目的 确定部分人脑胶质瘤细胞系miRNA表达谱的初步特征.方法 提取人脑胶质母细胞瘤细胞系U251、TJ861、TJ905、TJ899和A172以及星形细胞瘤细胞系H4细胞的miRNA,miRNA微阵列芯片杂交,扫描后分析差异表达的miRNA.选择差异表达的miR-21设计反义寡核苷酸处理U251细胞后原位杂交和Western blot检查SEPT 7的表达.结果 在胶质瘤细胞系中hsa-miR-21等8种miRNA一致表达上调;hsa-miR-1等18种miRNA一致表达下调.miR-21锁核酸修饰反义寡核苷酸处理U251细胞72h后,原位杂交发现阳性信号集中在细胞核的miR-21表达显著下降,Western blot发现U251细胞中SEPT 7的表达明显上调.结论 miRNA的差异表达可能是胶质瘤的重要分子生物学标签,并在基因表达调控中具有潜在的研究价值.

Preliminary study on the nuRNA expression profiles in several glioma cell lines

Objective To study the fundamental characters of miRNA expression profiles in several human glioma cell lines.
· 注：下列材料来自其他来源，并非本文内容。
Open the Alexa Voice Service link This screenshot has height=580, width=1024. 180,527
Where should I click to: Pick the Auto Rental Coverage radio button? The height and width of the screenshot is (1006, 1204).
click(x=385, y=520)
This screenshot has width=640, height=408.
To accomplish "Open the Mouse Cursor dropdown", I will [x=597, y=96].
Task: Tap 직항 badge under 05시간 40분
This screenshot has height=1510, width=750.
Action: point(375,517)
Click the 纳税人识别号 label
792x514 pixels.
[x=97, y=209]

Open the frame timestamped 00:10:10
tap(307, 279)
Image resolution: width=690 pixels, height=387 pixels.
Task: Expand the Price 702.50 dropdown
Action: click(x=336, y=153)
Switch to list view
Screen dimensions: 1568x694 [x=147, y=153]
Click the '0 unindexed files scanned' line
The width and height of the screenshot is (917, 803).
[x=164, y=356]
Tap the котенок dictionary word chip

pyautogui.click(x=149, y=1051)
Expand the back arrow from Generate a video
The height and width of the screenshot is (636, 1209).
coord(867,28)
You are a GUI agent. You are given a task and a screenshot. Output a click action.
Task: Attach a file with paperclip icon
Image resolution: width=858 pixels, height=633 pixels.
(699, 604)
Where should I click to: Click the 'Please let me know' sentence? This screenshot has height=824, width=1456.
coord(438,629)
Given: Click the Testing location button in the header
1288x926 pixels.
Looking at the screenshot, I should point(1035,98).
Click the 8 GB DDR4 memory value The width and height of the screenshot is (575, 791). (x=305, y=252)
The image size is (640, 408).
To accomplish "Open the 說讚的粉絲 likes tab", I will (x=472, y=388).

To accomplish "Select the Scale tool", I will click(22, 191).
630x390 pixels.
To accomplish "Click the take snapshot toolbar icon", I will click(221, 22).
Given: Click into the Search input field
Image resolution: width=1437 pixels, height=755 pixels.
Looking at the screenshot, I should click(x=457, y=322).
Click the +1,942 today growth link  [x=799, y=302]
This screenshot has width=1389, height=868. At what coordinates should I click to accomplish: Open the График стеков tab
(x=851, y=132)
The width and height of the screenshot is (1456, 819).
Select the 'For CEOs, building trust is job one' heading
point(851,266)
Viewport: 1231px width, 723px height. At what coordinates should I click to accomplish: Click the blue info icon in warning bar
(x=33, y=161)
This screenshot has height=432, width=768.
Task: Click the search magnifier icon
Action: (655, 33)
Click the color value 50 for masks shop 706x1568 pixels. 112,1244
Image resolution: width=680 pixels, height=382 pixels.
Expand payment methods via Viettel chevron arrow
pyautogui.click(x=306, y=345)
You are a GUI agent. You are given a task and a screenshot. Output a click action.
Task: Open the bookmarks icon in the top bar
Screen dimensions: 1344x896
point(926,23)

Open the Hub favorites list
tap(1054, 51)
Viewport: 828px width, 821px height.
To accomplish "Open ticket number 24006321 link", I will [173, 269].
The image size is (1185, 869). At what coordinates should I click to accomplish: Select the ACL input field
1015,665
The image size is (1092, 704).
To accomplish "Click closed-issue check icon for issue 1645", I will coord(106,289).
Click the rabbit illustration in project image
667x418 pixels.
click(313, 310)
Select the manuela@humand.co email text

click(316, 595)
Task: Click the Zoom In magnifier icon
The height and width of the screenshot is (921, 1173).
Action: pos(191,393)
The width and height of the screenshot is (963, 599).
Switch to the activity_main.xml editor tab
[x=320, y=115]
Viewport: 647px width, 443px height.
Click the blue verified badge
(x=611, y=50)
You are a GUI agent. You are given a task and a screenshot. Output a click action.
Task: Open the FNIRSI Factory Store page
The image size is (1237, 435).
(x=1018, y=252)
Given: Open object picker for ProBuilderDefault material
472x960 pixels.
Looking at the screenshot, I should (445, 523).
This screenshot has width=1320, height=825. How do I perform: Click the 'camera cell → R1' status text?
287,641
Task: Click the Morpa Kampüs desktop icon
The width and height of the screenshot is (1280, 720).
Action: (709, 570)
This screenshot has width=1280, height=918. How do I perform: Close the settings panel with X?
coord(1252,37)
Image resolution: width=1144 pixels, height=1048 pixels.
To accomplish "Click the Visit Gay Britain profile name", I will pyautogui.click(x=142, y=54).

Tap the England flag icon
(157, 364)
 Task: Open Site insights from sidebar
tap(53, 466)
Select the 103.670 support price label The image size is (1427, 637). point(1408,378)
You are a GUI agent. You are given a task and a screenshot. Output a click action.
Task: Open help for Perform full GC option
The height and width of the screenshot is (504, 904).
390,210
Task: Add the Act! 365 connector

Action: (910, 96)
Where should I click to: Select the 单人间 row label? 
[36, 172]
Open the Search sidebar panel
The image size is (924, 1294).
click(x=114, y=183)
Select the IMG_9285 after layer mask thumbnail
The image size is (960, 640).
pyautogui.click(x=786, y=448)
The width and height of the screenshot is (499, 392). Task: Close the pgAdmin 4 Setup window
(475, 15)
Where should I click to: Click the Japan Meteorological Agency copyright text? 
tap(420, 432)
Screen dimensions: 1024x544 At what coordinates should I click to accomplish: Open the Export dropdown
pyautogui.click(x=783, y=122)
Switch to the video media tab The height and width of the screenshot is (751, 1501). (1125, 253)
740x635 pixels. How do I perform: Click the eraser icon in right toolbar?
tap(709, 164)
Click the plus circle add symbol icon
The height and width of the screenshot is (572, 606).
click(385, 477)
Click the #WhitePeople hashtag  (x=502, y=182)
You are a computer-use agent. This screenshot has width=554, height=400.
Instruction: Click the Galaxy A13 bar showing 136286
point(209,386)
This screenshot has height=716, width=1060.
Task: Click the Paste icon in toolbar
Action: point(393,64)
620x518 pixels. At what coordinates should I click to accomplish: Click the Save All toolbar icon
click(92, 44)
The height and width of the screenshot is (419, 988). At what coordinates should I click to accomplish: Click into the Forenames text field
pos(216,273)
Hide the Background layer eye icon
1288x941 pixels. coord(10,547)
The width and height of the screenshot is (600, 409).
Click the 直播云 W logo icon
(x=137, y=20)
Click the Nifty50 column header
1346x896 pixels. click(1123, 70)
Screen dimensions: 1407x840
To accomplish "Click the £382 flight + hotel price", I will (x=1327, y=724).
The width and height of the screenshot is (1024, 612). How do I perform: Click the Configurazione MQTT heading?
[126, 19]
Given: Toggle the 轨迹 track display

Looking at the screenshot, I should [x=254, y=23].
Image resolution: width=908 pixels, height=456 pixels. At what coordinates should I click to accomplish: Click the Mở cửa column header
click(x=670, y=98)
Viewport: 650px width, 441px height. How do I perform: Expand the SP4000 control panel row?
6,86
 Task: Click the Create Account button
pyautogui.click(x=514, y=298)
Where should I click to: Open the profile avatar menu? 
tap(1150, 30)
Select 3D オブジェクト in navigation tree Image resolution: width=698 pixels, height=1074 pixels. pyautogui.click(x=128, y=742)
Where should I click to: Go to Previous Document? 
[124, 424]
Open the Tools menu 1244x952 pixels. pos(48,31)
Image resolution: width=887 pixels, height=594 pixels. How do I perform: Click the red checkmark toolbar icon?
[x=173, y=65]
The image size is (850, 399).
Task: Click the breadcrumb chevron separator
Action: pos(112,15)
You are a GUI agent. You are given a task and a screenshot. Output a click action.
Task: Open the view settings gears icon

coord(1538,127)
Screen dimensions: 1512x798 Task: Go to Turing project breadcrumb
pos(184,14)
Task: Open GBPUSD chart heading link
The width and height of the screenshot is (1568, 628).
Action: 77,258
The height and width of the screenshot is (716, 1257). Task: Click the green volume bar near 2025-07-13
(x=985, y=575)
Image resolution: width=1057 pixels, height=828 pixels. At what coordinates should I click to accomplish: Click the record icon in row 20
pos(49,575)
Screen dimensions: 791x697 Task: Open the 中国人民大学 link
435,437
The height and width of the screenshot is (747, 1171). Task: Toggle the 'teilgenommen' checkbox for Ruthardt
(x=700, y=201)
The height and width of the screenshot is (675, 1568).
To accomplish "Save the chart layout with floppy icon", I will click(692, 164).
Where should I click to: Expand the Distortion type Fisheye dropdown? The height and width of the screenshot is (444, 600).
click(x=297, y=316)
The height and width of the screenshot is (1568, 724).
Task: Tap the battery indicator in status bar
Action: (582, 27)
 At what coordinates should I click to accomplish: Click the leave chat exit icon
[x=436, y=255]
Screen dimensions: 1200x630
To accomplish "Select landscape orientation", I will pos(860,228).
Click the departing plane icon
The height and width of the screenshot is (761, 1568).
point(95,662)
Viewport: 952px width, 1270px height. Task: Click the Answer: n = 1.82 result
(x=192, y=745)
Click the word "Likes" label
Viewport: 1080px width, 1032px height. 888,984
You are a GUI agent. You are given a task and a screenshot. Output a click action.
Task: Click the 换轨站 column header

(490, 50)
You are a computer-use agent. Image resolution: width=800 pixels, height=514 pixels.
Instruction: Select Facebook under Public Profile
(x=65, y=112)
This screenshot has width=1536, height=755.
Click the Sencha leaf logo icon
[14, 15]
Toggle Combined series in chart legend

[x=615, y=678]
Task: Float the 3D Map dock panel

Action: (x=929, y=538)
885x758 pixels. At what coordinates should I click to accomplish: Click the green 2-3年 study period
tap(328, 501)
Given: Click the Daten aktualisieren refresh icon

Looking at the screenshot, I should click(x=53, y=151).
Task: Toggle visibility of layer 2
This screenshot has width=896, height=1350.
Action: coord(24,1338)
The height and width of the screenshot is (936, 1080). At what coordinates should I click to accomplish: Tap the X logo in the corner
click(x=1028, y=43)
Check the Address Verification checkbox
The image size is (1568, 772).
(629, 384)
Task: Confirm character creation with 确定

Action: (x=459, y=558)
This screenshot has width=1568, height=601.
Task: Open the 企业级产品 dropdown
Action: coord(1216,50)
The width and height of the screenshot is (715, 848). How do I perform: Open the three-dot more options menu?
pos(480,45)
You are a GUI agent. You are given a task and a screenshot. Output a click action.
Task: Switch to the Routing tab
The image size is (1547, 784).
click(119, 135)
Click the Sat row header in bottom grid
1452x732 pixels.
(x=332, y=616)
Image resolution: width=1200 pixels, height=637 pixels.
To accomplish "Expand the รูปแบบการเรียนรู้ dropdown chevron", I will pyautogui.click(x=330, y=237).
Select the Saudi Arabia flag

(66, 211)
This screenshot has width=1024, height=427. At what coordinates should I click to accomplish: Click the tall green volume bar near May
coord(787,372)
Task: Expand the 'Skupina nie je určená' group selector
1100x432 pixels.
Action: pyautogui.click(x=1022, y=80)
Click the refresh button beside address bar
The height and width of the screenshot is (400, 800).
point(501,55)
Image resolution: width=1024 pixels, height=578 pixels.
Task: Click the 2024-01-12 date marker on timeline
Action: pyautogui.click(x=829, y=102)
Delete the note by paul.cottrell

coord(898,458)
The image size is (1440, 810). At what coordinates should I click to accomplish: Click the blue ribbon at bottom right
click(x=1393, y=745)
Methods Total miRNA was isolated from human glioblastoma cell line U251, TJ861, TJ905, TJ899 and A172 as well as human astrocytoma cell line H4. Hybridization was carved out on CapitalBio' s expression profiling microarray chip , hybridization signals were detected using LuxScan l0K/A, scanner images were quantified and analyzed by SAM. Locked nucleic acid modified antisense oligonucleotide corresponding to miR-21 and scrambled oligonucleotide were transfected into U251 cells, in situ hydridization was used to detected the expression of miR-21. Western blotting was used to investigate the expression of SEPT 7. Result Compared with normal brain tissue, eight miRNAs were over-expressed in human glioma cell lines. However, eighteen miRNAs were down-expressed. MiR-21 located in U251 cell nuclei was detected by in situ hybridization after transfect by locked nucleic acid modified antisense oligonucleotide 72 hours, consequently, SEPT7 was up-regulated in the treated U251 group. Conclusion The aberrant expression of miRNA genes may be the molecular signature of human gliomas, thereby possibly to be the potential therapeutic targets of human gliomas.